Rewrite the rows from the first one through the row containing "Action: [x=319, y=549]", replacing "Screen dimensions" with "Screen size" and keeping everything else unchanged.

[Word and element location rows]
+ + +

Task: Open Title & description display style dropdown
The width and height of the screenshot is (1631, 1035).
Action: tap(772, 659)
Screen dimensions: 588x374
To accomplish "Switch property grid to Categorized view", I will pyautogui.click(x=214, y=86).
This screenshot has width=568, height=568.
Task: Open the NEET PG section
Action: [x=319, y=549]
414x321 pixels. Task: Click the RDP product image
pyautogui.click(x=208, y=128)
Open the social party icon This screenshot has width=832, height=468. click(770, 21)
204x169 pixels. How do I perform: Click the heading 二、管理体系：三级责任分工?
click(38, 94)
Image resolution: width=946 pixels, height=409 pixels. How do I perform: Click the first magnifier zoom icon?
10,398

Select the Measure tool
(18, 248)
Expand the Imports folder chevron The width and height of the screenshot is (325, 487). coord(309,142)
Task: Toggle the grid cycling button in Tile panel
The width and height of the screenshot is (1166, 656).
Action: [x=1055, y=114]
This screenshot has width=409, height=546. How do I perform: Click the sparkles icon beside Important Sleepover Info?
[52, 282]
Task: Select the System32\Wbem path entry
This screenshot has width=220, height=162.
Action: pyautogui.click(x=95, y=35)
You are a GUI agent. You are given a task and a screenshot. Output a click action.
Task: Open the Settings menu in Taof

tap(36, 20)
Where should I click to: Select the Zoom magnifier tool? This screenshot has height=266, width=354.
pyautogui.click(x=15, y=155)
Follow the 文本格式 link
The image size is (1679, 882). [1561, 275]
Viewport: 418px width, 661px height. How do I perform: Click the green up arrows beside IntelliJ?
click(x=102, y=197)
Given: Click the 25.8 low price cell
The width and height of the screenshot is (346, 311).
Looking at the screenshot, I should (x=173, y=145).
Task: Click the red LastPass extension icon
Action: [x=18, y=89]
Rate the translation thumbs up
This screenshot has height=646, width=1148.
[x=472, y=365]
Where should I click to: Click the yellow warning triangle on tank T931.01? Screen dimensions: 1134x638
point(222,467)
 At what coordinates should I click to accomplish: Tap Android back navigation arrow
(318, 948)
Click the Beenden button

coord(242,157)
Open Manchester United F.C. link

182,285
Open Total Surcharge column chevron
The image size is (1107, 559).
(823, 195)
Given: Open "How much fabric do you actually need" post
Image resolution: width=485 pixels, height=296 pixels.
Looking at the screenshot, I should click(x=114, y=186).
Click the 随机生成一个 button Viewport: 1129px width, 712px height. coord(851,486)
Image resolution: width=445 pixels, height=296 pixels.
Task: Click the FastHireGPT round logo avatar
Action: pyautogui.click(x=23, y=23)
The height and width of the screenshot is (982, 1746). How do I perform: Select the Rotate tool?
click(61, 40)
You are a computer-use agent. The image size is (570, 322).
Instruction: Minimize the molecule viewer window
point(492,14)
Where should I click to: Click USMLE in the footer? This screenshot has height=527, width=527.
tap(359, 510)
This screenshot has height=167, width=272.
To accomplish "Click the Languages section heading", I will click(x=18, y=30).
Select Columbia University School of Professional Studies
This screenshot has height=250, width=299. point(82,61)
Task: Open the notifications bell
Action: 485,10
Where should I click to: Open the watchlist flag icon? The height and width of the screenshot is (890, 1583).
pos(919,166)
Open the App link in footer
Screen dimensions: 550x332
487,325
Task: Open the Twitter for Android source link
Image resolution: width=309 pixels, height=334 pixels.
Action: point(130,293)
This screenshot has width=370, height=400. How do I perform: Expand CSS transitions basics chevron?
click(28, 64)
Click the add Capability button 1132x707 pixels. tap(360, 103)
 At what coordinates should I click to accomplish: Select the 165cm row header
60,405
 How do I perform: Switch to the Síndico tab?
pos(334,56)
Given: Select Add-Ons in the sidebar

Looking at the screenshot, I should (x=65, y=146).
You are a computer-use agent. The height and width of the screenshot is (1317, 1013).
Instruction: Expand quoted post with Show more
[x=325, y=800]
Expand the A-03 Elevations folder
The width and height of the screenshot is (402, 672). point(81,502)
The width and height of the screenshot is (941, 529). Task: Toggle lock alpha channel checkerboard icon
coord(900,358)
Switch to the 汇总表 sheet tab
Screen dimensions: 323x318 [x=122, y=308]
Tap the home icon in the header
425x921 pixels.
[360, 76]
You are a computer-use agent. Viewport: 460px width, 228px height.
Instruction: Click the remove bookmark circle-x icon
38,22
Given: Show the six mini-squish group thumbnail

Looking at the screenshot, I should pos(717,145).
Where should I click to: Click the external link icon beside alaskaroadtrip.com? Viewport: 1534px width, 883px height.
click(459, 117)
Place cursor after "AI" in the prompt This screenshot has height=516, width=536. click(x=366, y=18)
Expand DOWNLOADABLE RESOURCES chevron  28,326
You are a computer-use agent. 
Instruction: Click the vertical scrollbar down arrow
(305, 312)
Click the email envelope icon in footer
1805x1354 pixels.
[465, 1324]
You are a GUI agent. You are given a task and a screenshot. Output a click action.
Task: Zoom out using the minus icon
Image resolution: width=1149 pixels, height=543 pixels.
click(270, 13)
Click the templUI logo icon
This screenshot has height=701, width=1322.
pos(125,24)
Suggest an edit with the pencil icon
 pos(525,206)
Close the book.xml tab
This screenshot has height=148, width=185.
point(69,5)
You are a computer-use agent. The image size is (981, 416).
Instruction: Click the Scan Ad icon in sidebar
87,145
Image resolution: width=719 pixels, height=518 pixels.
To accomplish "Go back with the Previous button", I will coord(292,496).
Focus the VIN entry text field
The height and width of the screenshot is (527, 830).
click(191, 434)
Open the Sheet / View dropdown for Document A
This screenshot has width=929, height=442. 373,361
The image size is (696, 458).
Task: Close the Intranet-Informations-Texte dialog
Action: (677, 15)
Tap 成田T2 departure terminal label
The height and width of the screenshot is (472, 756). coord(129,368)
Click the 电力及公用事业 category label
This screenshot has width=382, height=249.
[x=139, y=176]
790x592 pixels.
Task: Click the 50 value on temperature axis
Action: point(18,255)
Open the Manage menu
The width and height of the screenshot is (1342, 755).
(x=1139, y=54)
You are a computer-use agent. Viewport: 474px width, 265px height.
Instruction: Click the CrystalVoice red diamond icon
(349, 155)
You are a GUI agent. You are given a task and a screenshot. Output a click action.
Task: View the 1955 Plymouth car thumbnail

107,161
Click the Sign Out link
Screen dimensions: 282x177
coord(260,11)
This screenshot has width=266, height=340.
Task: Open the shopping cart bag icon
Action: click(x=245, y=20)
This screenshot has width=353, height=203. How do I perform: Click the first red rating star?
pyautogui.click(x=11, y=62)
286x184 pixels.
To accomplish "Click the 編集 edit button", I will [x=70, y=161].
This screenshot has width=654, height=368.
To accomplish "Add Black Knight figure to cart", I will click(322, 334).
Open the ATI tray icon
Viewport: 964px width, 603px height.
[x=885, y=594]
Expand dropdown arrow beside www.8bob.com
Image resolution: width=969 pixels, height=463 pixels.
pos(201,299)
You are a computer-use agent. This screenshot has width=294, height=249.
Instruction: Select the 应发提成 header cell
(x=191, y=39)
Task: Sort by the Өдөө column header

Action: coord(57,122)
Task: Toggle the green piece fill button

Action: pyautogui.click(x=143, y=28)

+ + +

> **SOLUTION FOR THIS EXERCISE**:
Task: Open Title & description display style dropdown
The width and height of the screenshot is (1631, 1035).
Action: tap(772, 659)
Screen size: 588x374
To accomplish "Switch property grid to Categorized view", I will pyautogui.click(x=214, y=86).
This screenshot has width=568, height=568.
Task: Open the NEET PG section
Action: [x=319, y=549]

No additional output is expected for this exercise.